[Stored data]
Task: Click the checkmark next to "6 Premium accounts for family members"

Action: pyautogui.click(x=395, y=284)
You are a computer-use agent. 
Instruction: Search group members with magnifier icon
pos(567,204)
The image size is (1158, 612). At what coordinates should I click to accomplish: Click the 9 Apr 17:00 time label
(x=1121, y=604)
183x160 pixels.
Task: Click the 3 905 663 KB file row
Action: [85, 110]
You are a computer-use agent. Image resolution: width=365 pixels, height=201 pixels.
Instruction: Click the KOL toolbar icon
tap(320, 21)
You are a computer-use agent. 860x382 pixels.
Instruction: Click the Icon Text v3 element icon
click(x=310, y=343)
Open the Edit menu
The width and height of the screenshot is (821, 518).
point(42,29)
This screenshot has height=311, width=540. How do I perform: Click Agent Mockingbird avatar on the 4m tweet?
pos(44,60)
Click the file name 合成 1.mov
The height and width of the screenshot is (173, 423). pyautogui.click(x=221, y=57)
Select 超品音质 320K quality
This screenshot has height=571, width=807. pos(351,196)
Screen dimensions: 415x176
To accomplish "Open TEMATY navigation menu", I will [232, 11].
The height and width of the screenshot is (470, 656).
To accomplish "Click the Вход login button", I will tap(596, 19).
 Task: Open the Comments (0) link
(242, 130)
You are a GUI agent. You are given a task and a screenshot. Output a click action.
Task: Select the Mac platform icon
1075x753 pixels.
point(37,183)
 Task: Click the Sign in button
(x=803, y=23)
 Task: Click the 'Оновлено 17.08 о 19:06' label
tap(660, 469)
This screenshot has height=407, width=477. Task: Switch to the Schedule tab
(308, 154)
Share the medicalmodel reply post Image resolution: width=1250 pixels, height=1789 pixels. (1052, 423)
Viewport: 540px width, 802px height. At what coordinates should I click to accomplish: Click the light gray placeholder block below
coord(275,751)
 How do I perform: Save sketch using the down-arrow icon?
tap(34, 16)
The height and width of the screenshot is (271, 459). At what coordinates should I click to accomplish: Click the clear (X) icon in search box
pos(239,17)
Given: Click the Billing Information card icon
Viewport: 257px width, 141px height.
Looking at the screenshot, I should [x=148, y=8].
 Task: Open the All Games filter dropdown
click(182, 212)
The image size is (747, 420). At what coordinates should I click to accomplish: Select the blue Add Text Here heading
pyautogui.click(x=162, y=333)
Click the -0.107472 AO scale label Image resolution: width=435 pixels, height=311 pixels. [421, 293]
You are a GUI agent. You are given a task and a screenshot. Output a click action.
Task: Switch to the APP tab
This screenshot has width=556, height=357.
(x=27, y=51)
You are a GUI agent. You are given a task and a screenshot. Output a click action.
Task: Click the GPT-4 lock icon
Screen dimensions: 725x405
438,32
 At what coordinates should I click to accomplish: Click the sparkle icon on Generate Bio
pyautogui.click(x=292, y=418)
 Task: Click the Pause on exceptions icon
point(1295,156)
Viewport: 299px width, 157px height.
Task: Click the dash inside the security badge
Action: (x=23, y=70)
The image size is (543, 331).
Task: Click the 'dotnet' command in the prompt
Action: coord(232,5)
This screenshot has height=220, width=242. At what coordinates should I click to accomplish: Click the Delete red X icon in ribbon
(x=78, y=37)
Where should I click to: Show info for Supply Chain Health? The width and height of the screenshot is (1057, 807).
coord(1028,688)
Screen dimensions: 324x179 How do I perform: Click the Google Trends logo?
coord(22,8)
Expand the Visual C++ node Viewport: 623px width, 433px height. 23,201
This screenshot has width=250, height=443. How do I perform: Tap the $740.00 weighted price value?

> TASK STATEMENT: Whatever lines appear above, reproduce every one of them exactly.

> OUTPUT FOR THIS TASK:
Task: Click the checkmark next to "6 Premium accounts for family members"

Action: pyautogui.click(x=395, y=284)
You are a computer-use agent. 
Instruction: Search group members with magnifier icon
pos(567,204)
The image size is (1158, 612). At what coordinates should I click to accomplish: Click the 9 Apr 17:00 time label
(x=1121, y=604)
183x160 pixels.
Task: Click the 3 905 663 KB file row
Action: [85, 110]
You are a computer-use agent. Image resolution: width=365 pixels, height=201 pixels.
Instruction: Click the KOL toolbar icon
tap(320, 21)
You are a computer-use agent. 860x382 pixels.
Instruction: Click the Icon Text v3 element icon
click(x=310, y=343)
Open the Edit menu
The width and height of the screenshot is (821, 518).
point(42,29)
This screenshot has height=311, width=540. How do I perform: Click Agent Mockingbird avatar on the 4m tweet?
pos(44,60)
Click the file name 合成 1.mov
The height and width of the screenshot is (173, 423). pyautogui.click(x=221, y=57)
Select 超品音质 320K quality
This screenshot has height=571, width=807. pos(351,196)
Screen dimensions: 415x176
To accomplish "Open TEMATY navigation menu", I will [232, 11].
The height and width of the screenshot is (470, 656).
To accomplish "Click the Вход login button", I will tap(596, 19).
 Task: Open the Comments (0) link
(242, 130)
You are a GUI agent. You are given a task and a screenshot. Output a click action.
Task: Select the Mac platform icon
1075x753 pixels.
point(37,183)
 Task: Click the Sign in button
(x=803, y=23)
 Task: Click the 'Оновлено 17.08 о 19:06' label
tap(660, 469)
This screenshot has height=407, width=477. Task: Switch to the Schedule tab
(308, 154)
Share the medicalmodel reply post Image resolution: width=1250 pixels, height=1789 pixels. (1052, 423)
Viewport: 540px width, 802px height. At what coordinates should I click to accomplish: Click the light gray placeholder block below
coord(275,751)
 How do I perform: Save sketch using the down-arrow icon?
tap(34, 16)
The height and width of the screenshot is (271, 459). At what coordinates should I click to accomplish: Click the clear (X) icon in search box
pos(239,17)
Given: Click the Billing Information card icon
Viewport: 257px width, 141px height.
Looking at the screenshot, I should [x=148, y=8].
 Task: Open the All Games filter dropdown
click(182, 212)
The image size is (747, 420). At what coordinates should I click to accomplish: Select the blue Add Text Here heading
pyautogui.click(x=162, y=333)
Click the -0.107472 AO scale label Image resolution: width=435 pixels, height=311 pixels. [421, 293]
You are a GUI agent. You are given a task and a screenshot. Output a click action.
Task: Switch to the APP tab
This screenshot has width=556, height=357.
(x=27, y=51)
You are a GUI agent. You are given a task and a screenshot. Output a click action.
Task: Click the GPT-4 lock icon
Screen dimensions: 725x405
438,32
 At what coordinates should I click to accomplish: Click the sparkle icon on Generate Bio
pyautogui.click(x=292, y=418)
 Task: Click the Pause on exceptions icon
point(1295,156)
Viewport: 299px width, 157px height.
Task: Click the dash inside the security badge
Action: (x=23, y=70)
The image size is (543, 331).
Task: Click the 'dotnet' command in the prompt
Action: coord(232,5)
This screenshot has height=220, width=242. At what coordinates should I click to accomplish: Click the Delete red X icon in ribbon
(x=78, y=37)
Where should I click to: Show info for Supply Chain Health? The width and height of the screenshot is (1057, 807).
coord(1028,688)
Screen dimensions: 324x179 How do I perform: Click the Google Trends logo?
coord(22,8)
Expand the Visual C++ node Viewport: 623px width, 433px height. 23,201
This screenshot has width=250, height=443. How do I perform: Tap the $740.00 weighted price value?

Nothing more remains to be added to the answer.